A pro-tuition-tax-credit PAC is independently bankrolling ads supporting GOP gubernatorial candidate Jon Huntsman Jr., who has refused to accept donations from special-interest groups so he's not beholden to anyone if elected.
The Parents for Choice in Education PAC over the weekend launched radio ads supporting Huntsman, who the PAC says will give public schools resources to improve and give parents more school choices.
Ads cite Huntsman's support of the Carson Smith Special Needs Scholarship, a bill vetoed by Gov. Olene Walker that would have given government vouchers for the private schooling of disabled children.
Huntsman also backs "a limited, means-tested tuition tax credit," campaign manager Jason Chaffetz has said.
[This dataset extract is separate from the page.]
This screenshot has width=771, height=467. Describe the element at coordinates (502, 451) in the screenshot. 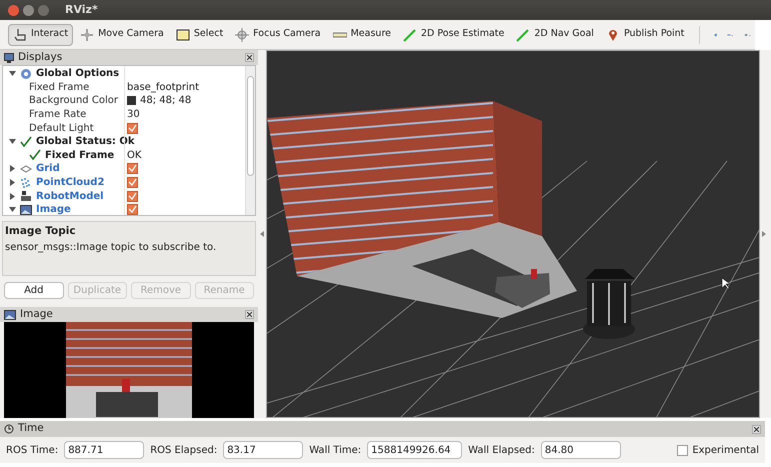

I see `time-label: Wall Elapsed:` at that location.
The ads are airing on KSL Radio and other stations, Parents for Choice executive director Elisa Clements Peterson said Monday. She did not disclose their cost but said state PAC reports are due today.
The PAC spent $17,000 on the KSL Radio ads alone, the station reports.
"This isn't a contribution to his campaign," Peterson said. "We want to make sure voters understand where he is on education. . . . We want to make sure he wins."
Chaffetz understood the ads were coming but had not yet heard them.
"We neither seek nor accept the endorsement of any special-interest groups," he said. "We can't suppress their free speech . . . it's their decision, of which we're not part. As long as it's positive, I don't have any problems with it."
The ads are called independent expenditures. That's when a group spends money on behalf of a candidate or issue but does so without coordinating with the candidate.
No independent expenditures have been made on behalf of Democratic gubernatorial candidate Scott Matheson Jr., press secretary Kate Fielder said. Matheson opposes tuition tax credits and vouchers.
Independent expenditures often accompany national causes, such as gay marriage initiatives or education vouchers, said Ron Hrebenar, University of Utah's political science department chairman and Hinckley Institute of Politics interim director. Often, national donors fund such expenditures.
Parents for Choice is a Utah PAC with national donors. More than half of its $187,500 in contributions this year came from the Alexandria, Va.-based All Children Matter, according to Sept. 15 PAC reports. All Children Matter supports candidates who have "principles of school choice most appropriate for their respective state," according to its Web site.
"The fact Huntsman is so in favor of the voucher idea (means) he is an attractive investment" for Parents for Choice in Education, Hrebenar said. If elected, "this group has an in. It never hurts these groups to cement the deal."
Tuition tax credits are politically hot. While several bills have failed, a special-education voucher bill passed. But Walker vetoed it, creating a political firestorm contributing to her election bid loss at the GOP convention.
Supporters and critics discussed their stands on tuition tax credits Monday at a Hinckley Institute of Politics forum moderated by the Utah Foundation.
State associate superintendent Ray Timothy noted parents have choices within public schools, be it through charter schools or schools outside their neighborhoods. But he said Utah can't afford a private school tuition tax credit that would take from school coffers.
However, Royce Van Tassell, executive director of Education Excellence Utah, said per-student spending and test scores grow in states allowing such measures. "The discussion isn't about whether choice is a good or bad thing; it's the degree of choice we want to have."